Abstract
Background Computer-aided surgical simulation (CASS) has redefined surgery, improved precision
and reduced the reliance on intraoperative trial-and-error manipulations. CASS is
provided by third-party services; however, it may be cost-effective for some hospitals
to develop in-house programs. This study provides the first cost analysis comparison
among traditional (no CASS), commercial CASS, and in-house CASS for head and neck
reconstruction.
Methods The costs of three-dimensional (3D) pre-operative planning for mandibular and maxillary
reconstructions were obtained from an in-house CASS program at our large tertiary
care hospital in Northern Virginia, as well as a commercial provider (Synthes, Paoli,
PA). A cost comparison was performed among these modalities and extrapolated in-house
CASS costs were derived. The calculations were based on estimated CASS use with cost
structures similar to our institution and sunk costs were amortized over 10 years.
Results Average operating room time was estimated at 10 hours, with an average of 2 hours
saved with CASS. The hourly cost to the hospital for the operating room (including
anesthesia and other ancillary costs) was estimated at $4,614/hour.
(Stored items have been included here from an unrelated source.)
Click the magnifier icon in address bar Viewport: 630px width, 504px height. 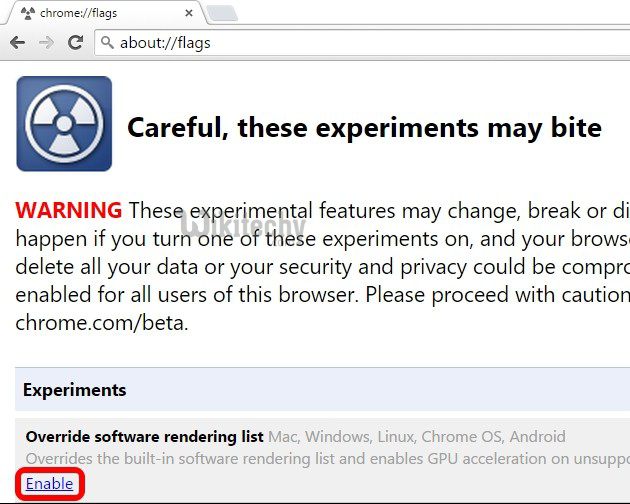[x=108, y=43]
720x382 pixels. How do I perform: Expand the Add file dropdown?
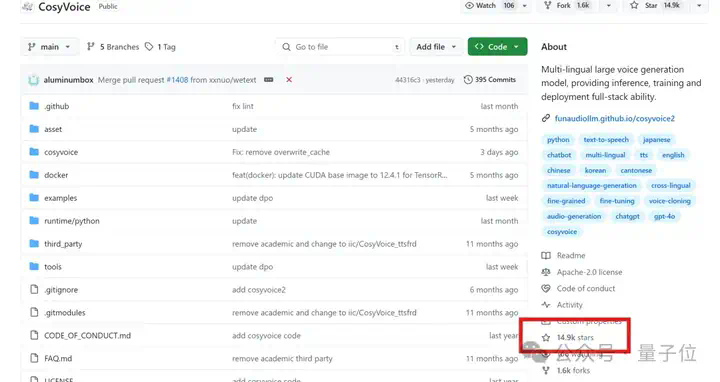(x=435, y=46)
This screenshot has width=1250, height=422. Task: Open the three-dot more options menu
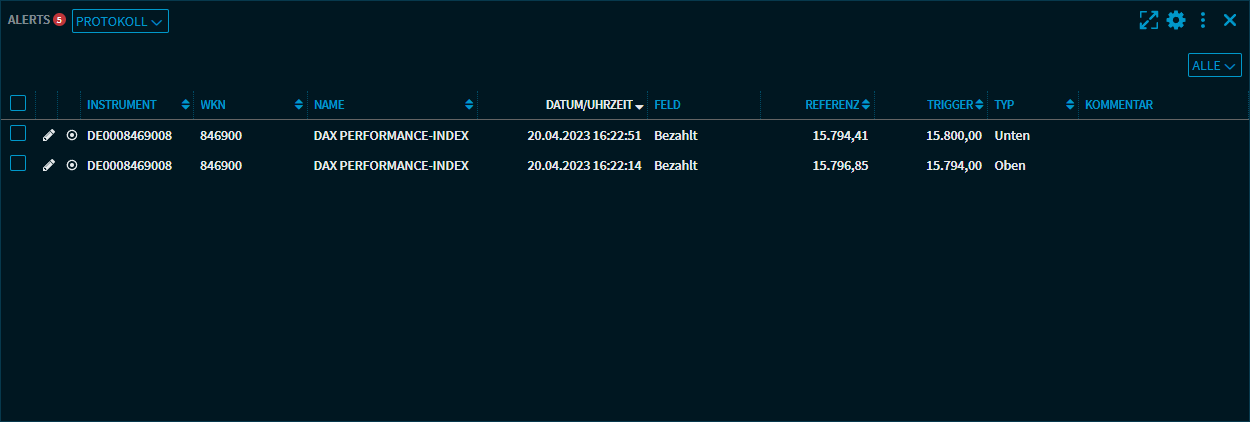click(1203, 20)
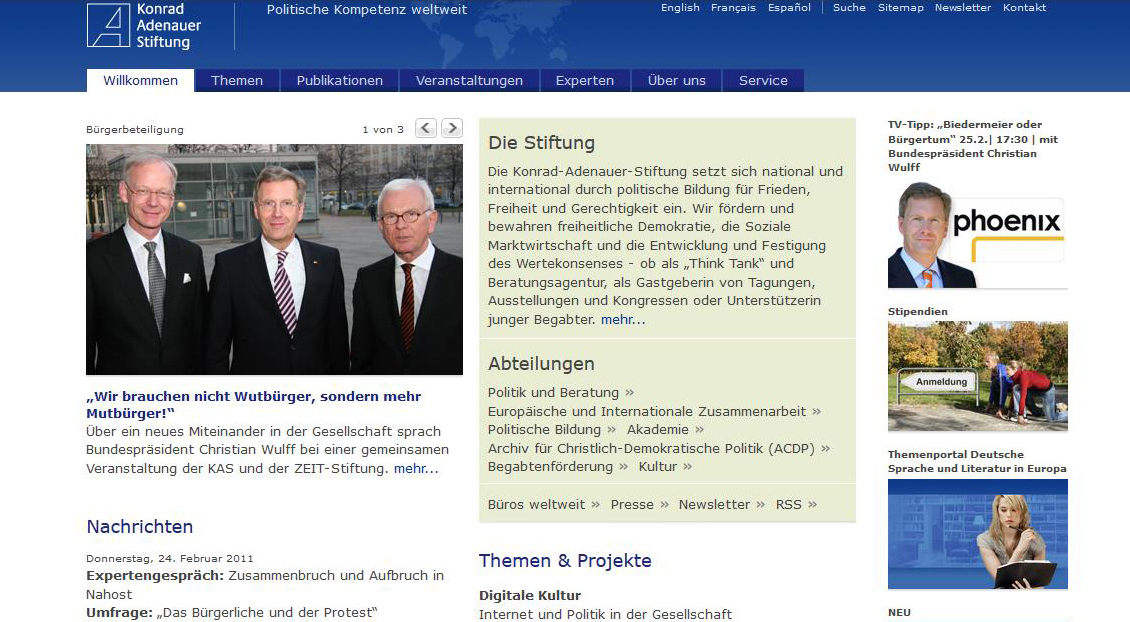Click the Kontakt link
Screen dimensions: 1130x622
pos(1024,8)
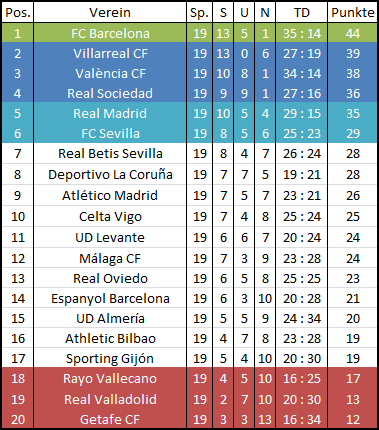Select the TD column header
The image size is (379, 430).
302,13
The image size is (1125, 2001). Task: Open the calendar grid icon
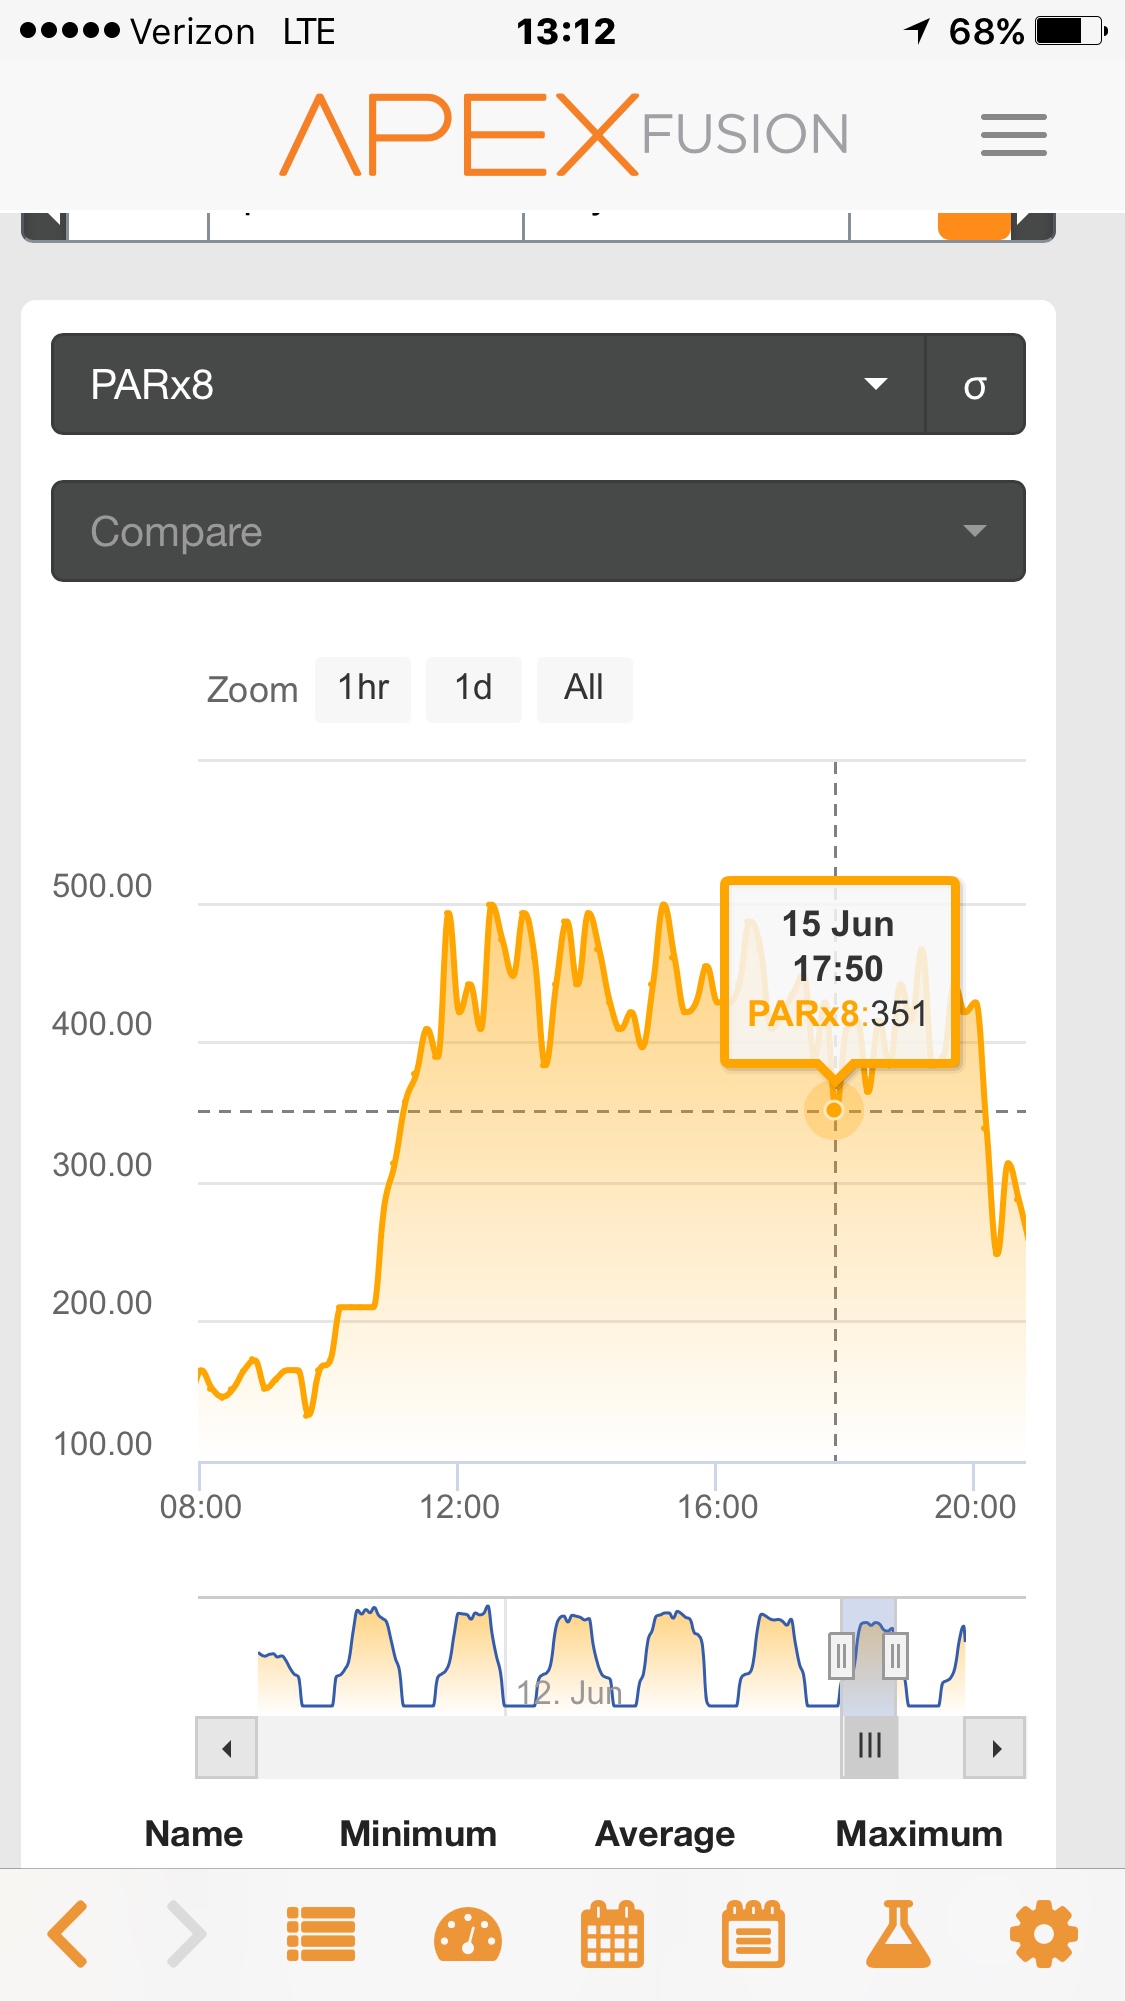[x=612, y=1934]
Per case, traditional
cases were $46,140, commercial CASS cases were $40,951, and in-house CASS cases were
$38,212. Annual in-house CASS costs were $39,590.
Conclusions CASS reduced operating room time, likely due to improved efficiency and accuracy.
Our data demonstrate that hospitals with similar cost structure as ours, performing
greater than 27 cases of 3D head and neck reconstructions per year can see a financial
benefit from developing an in-house CASS program.